Rosemary (Rosmarinus officinalis) is an evergreen shrub from the Lamiaceae family. It loves warm, sunny spots and is sensitive to hard frost. With its light blue flowers, it not only makes a decorative addition to any herb garden or rockery, but it also combines a whole apothecary in a single plant.
Its Latin name ‘Rosmarinus’ means ‘dew of the sea’, so called because it grows on the Mediterranean coast and collects the dew on its flowers overnight. Rosemary is a symbol of loyalty and love. As far back as ancient Greece, the herb was associated with the love goddess Aphrodite.
Rosemary was also used to make one of the first-ever distilled perfumes, which combined essential oil with alcohol. The mixture was called ‘Hungary water’ after Queen Elizabeth of Hungary (1305–1380). Modern Eau de Cologne still contains rosemary as an ingredient.

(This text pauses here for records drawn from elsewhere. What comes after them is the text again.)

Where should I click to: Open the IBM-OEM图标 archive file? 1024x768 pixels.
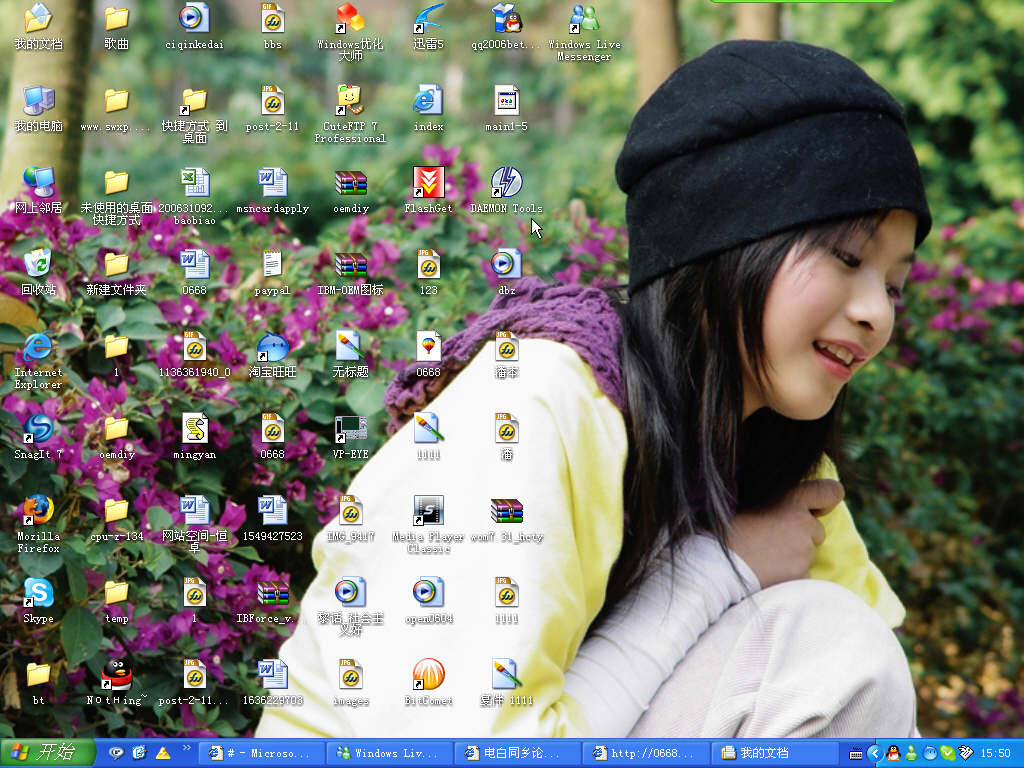pyautogui.click(x=350, y=265)
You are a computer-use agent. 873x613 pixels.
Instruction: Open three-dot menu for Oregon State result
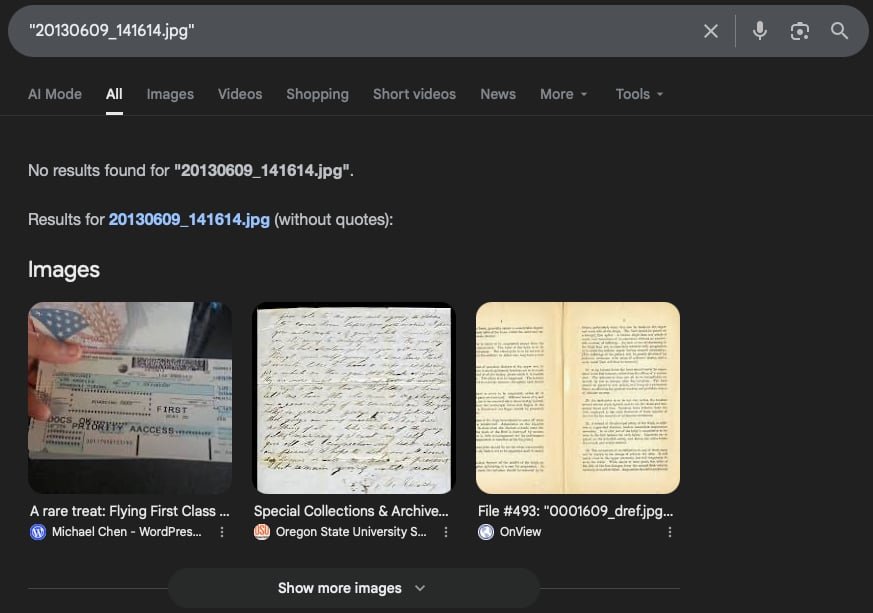446,532
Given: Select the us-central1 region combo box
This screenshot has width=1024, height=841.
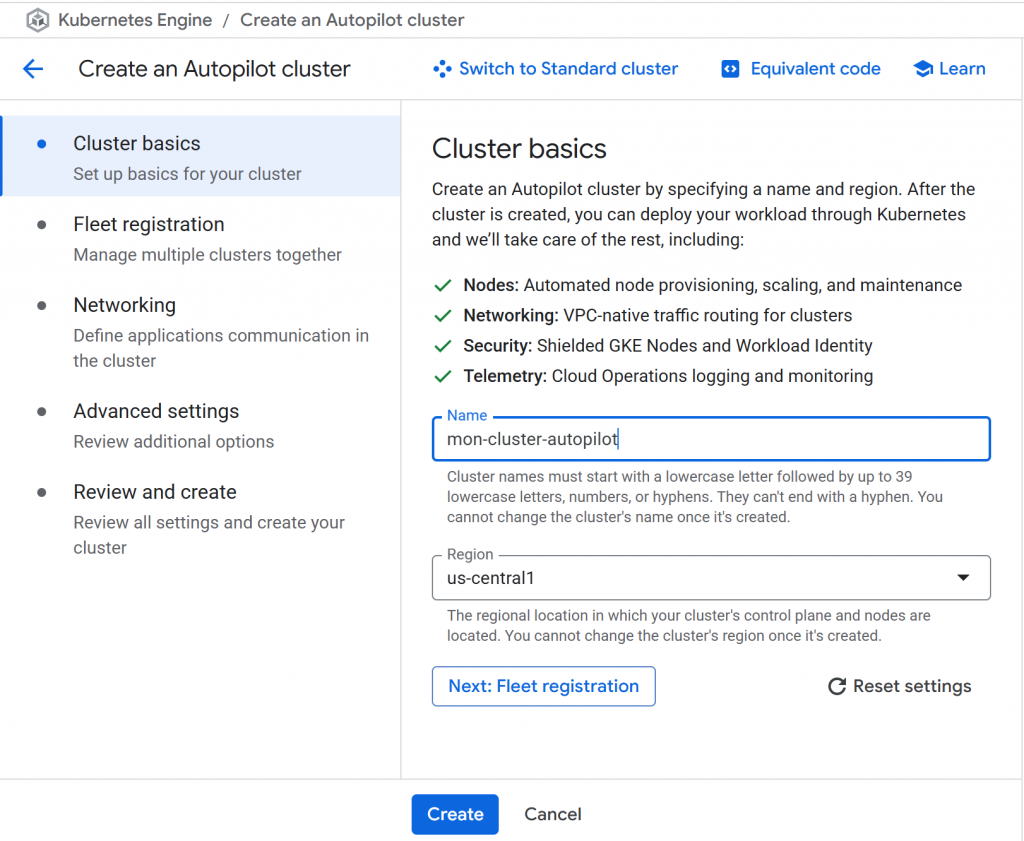Looking at the screenshot, I should pyautogui.click(x=700, y=578).
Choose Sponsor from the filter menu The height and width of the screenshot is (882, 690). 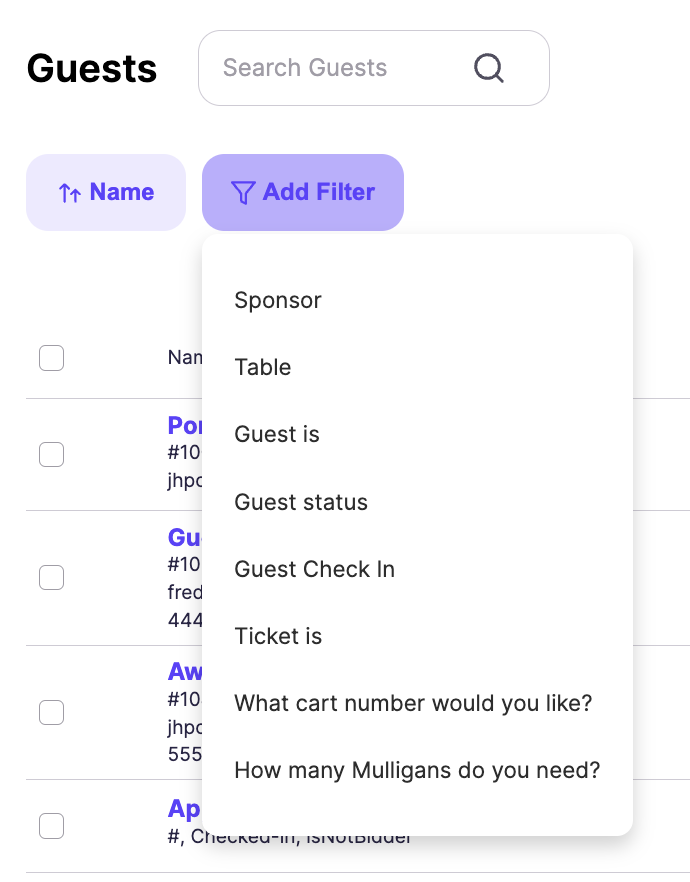[x=277, y=299]
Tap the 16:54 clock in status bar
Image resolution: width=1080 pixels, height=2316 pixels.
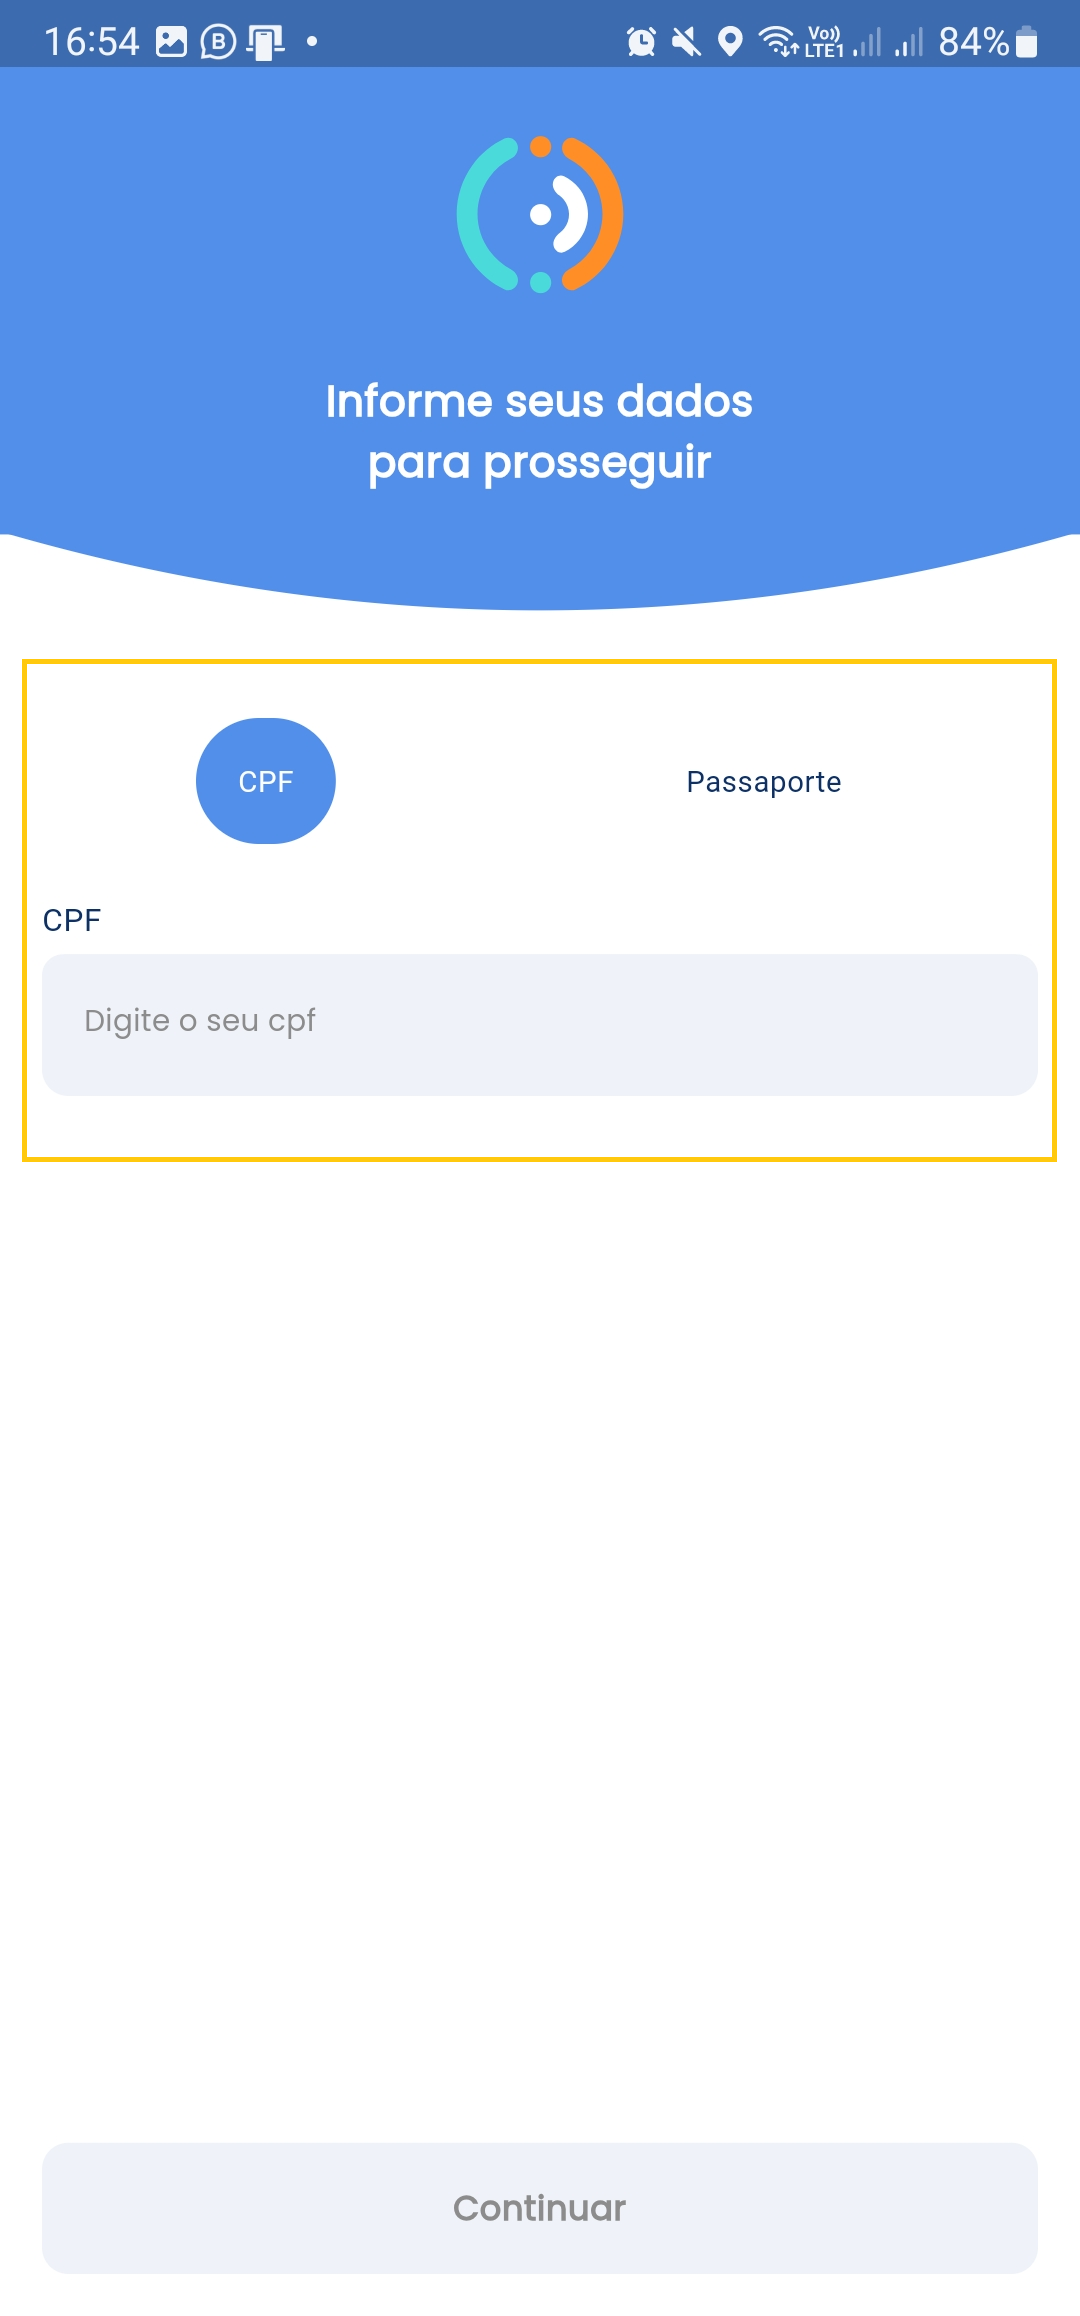click(92, 42)
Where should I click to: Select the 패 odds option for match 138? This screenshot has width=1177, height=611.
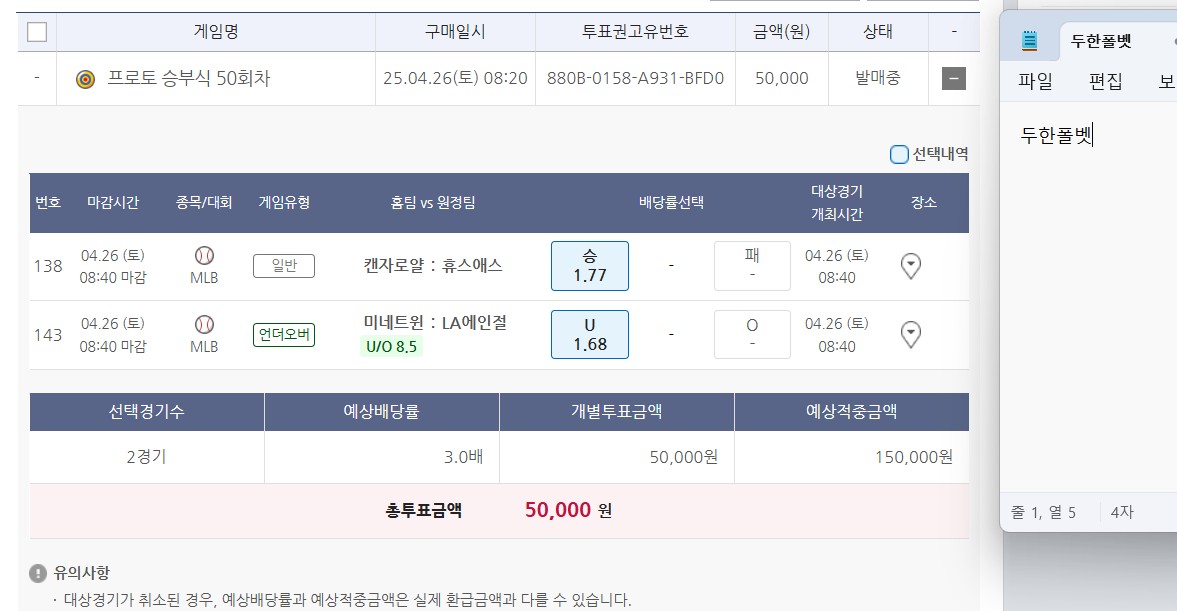click(x=752, y=266)
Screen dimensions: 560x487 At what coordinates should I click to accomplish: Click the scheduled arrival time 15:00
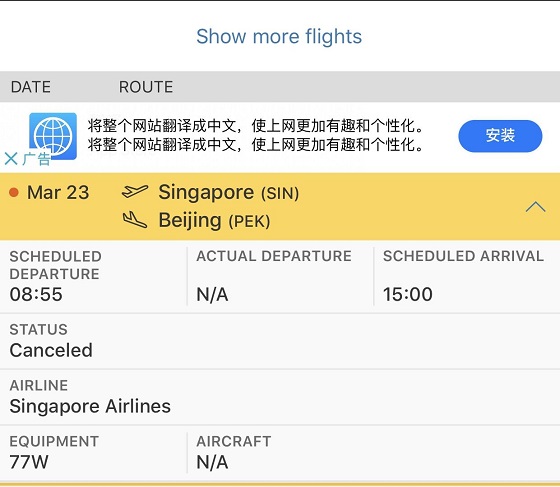coord(408,295)
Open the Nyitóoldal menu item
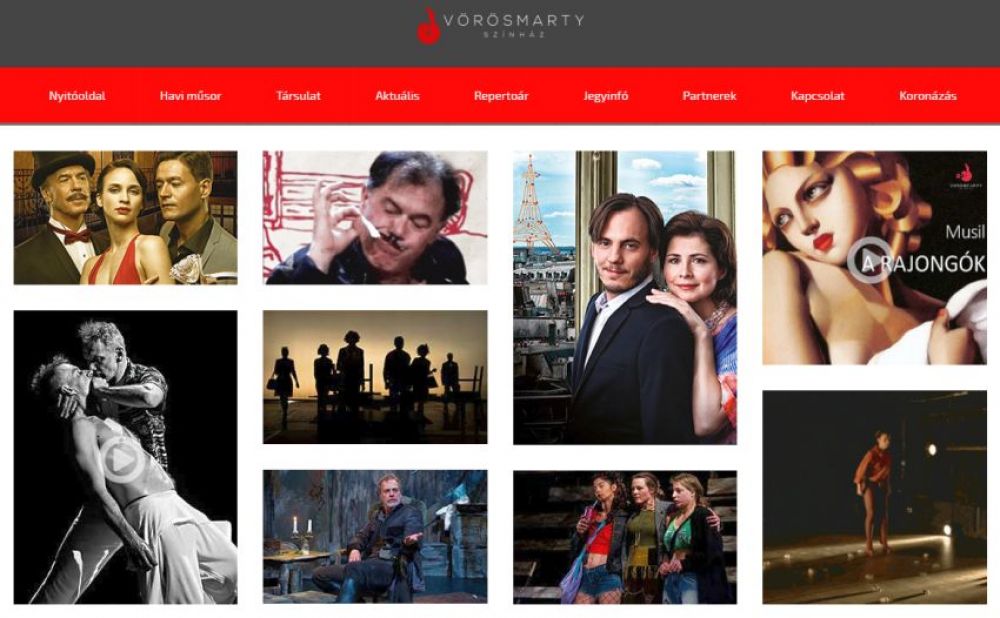 click(77, 96)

As a medicinal plant, rosemary leaves and flowers have a wide range of potential health benefits. Traditional medicine uses rosemary’s essential oils to treat eczema and slow-healing wounds due to its antimicrobial effects.
Rosemary oil also stimulates circulation in the skin, has an invigorating effect and revitalises the mind. Furthermore, rosemary is a popular ingredient in body care products, as it helps combat blemished skin, scalp problems and hair loss.